**Task details**
From the records below, copy out exactly the lines from the one containing "You are a GUI" to the one containing "Contact Us [button] (60, 2244)", both included. Add nothing else.

**Exercise input**
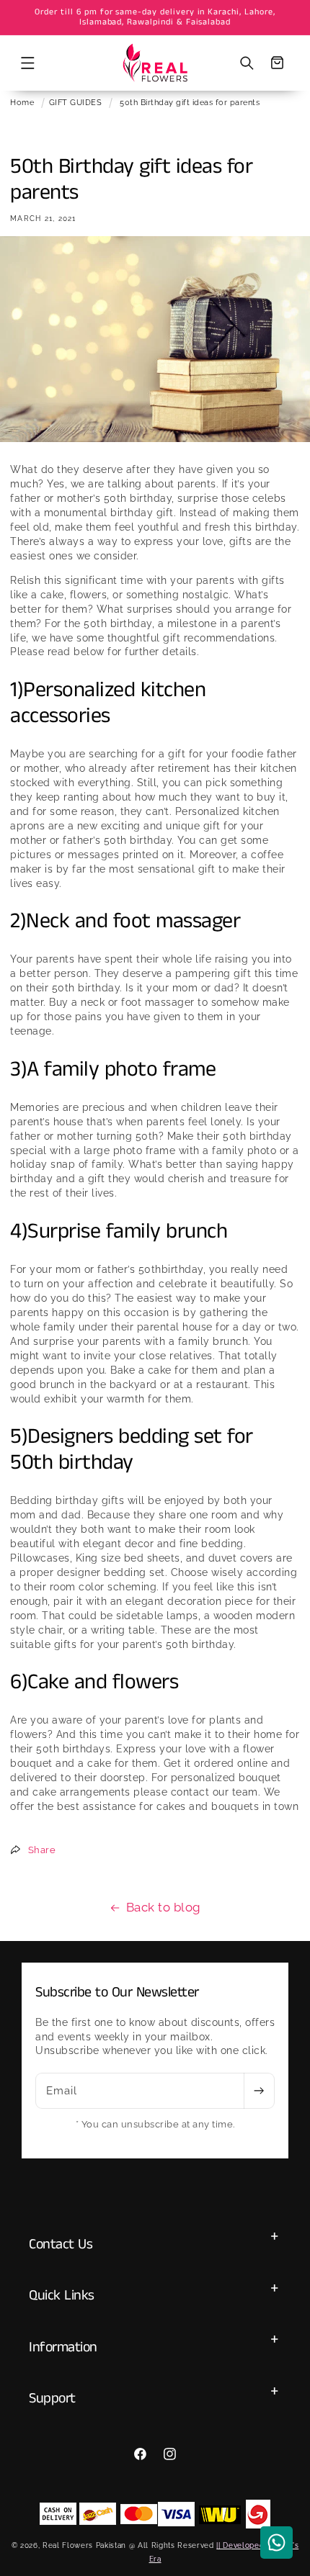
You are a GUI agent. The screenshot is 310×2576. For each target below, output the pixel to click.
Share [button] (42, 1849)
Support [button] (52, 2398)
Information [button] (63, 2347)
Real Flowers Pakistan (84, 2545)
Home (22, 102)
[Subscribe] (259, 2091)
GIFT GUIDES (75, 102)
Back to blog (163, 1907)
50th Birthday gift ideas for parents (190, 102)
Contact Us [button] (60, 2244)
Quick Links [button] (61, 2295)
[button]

--

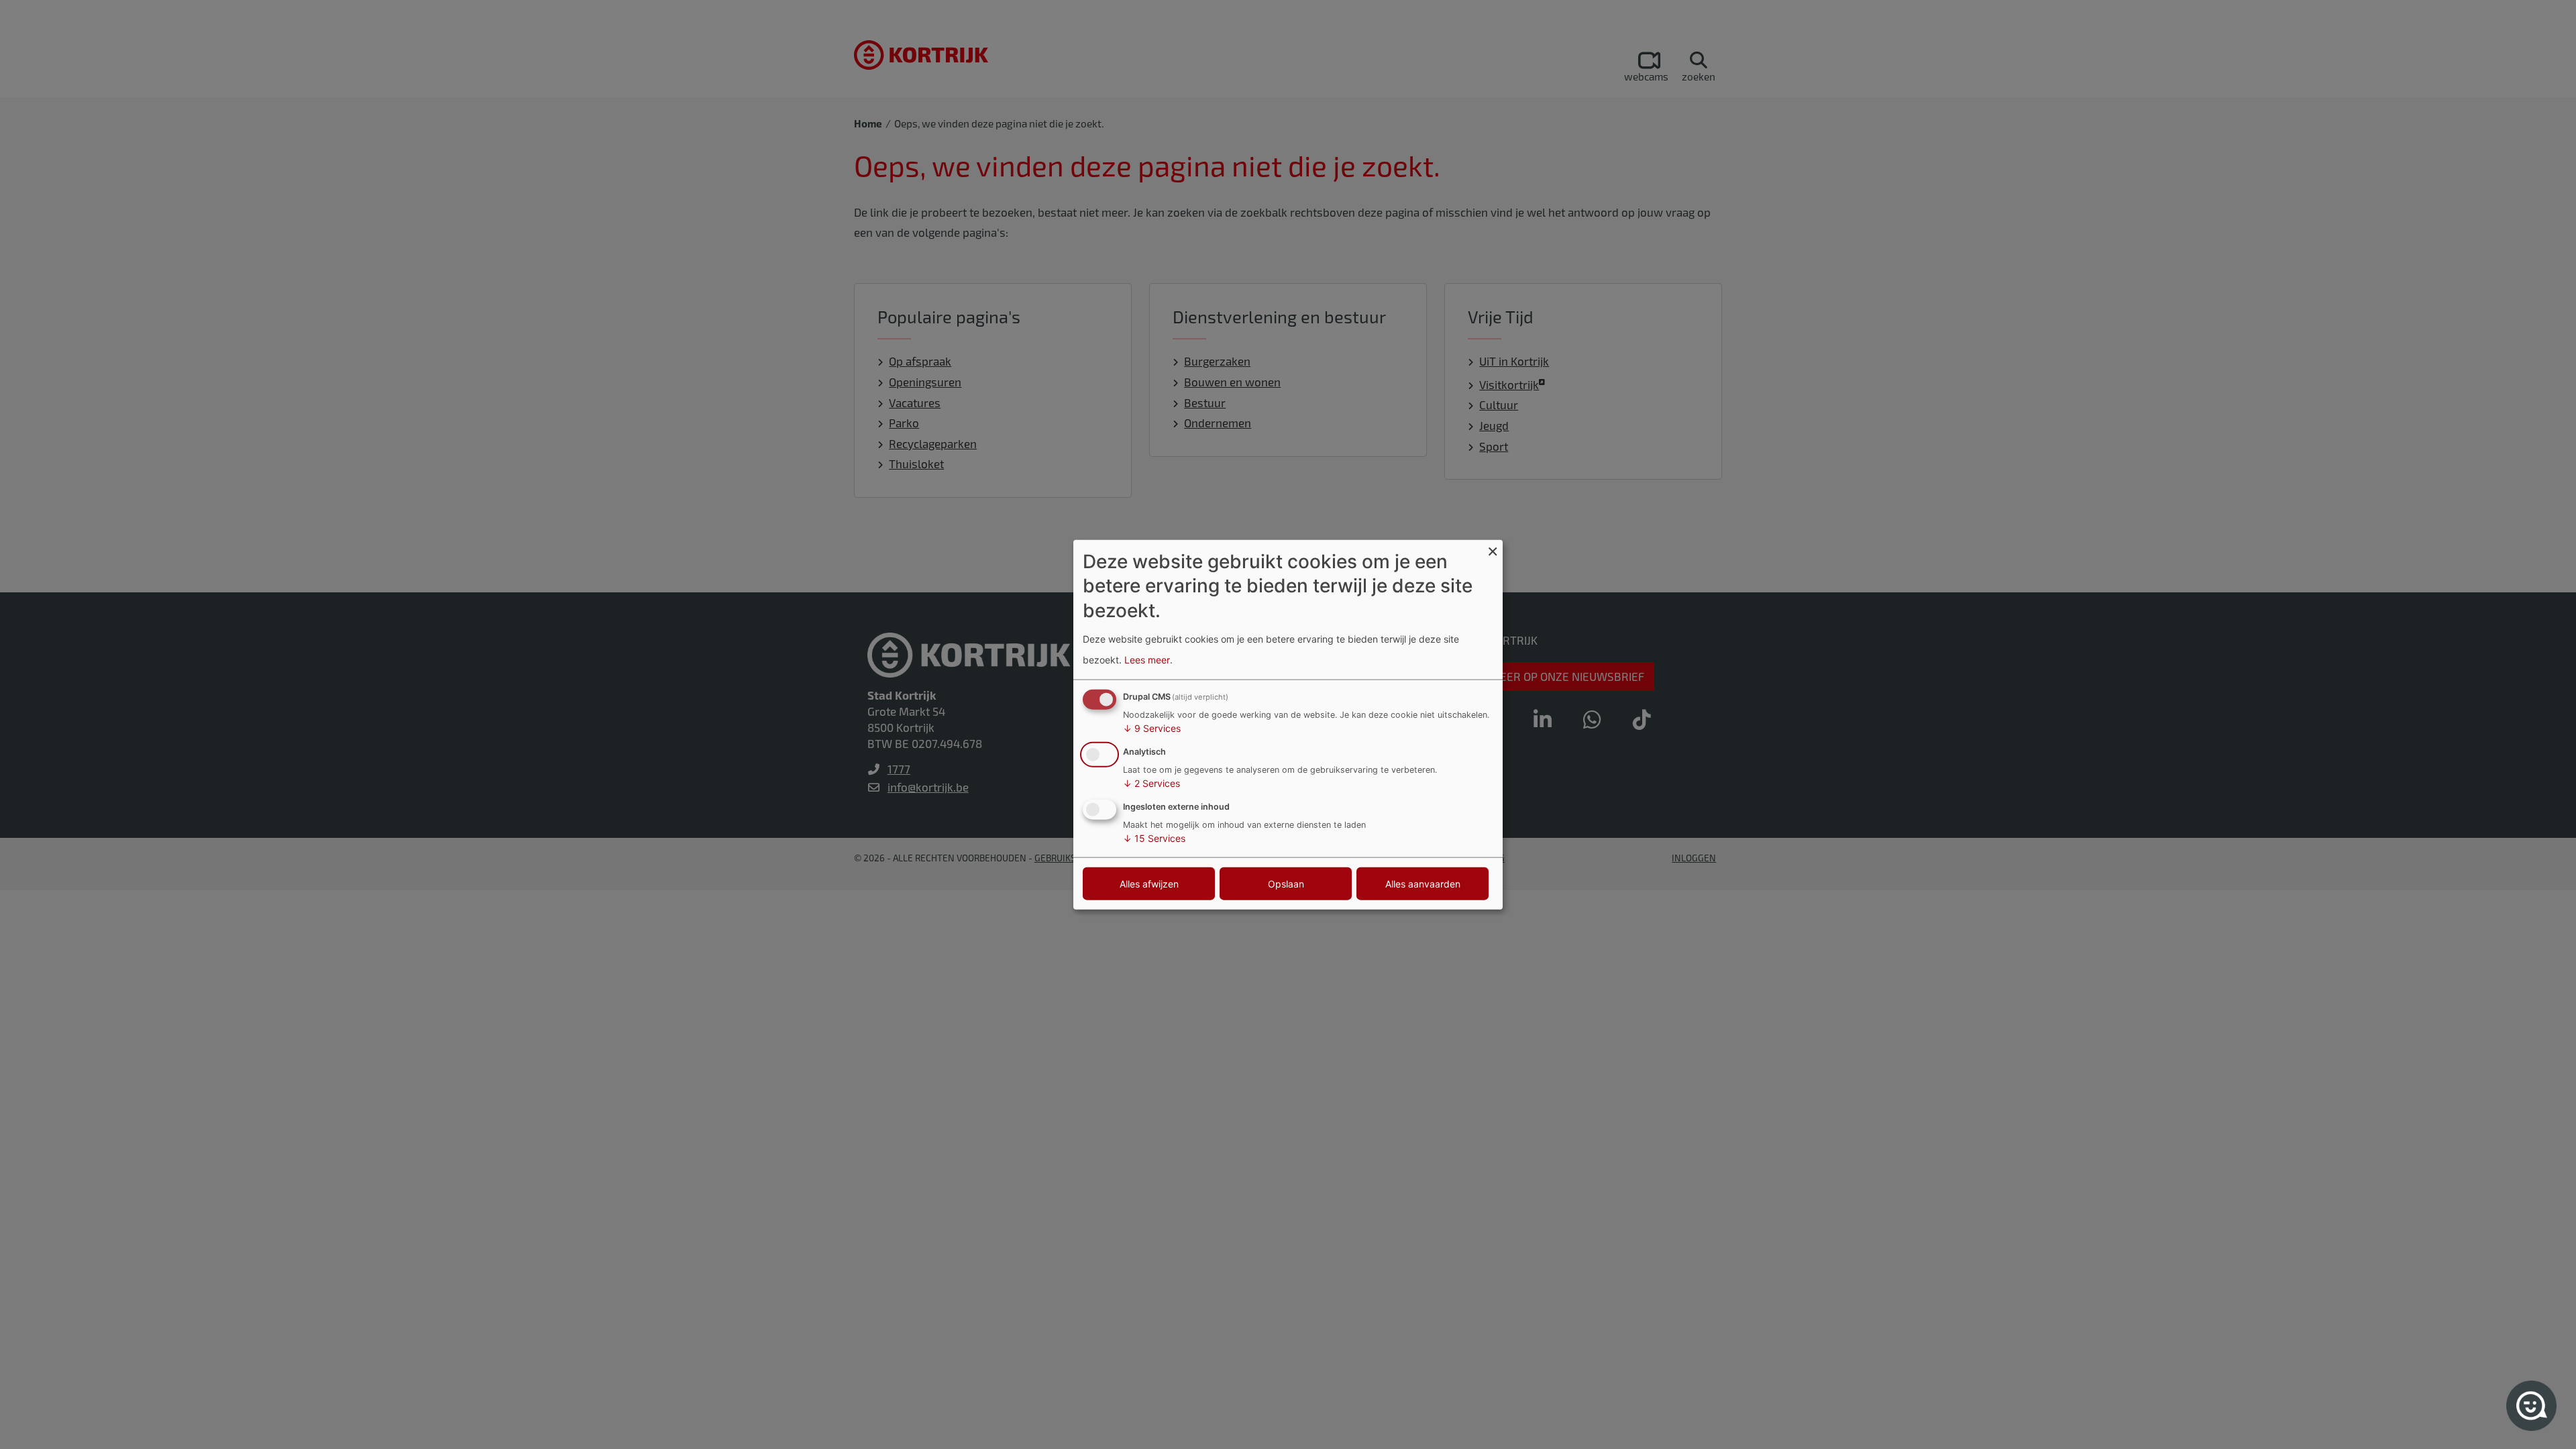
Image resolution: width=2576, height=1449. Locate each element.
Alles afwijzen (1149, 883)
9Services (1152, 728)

**Output**
You are a GUI agent. The screenshot is 310×2576. For each target below, output the pixel to click.
Share [button] (42, 1849)
Support [button] (52, 2398)
Information [button] (63, 2347)
Real Flowers Pakistan (84, 2545)
Home (22, 102)
[Subscribe] (259, 2091)
GIFT GUIDES (75, 102)
Back to blog (163, 1907)
50th Birthday gift ideas for parents (190, 102)
Contact Us [button] (60, 2244)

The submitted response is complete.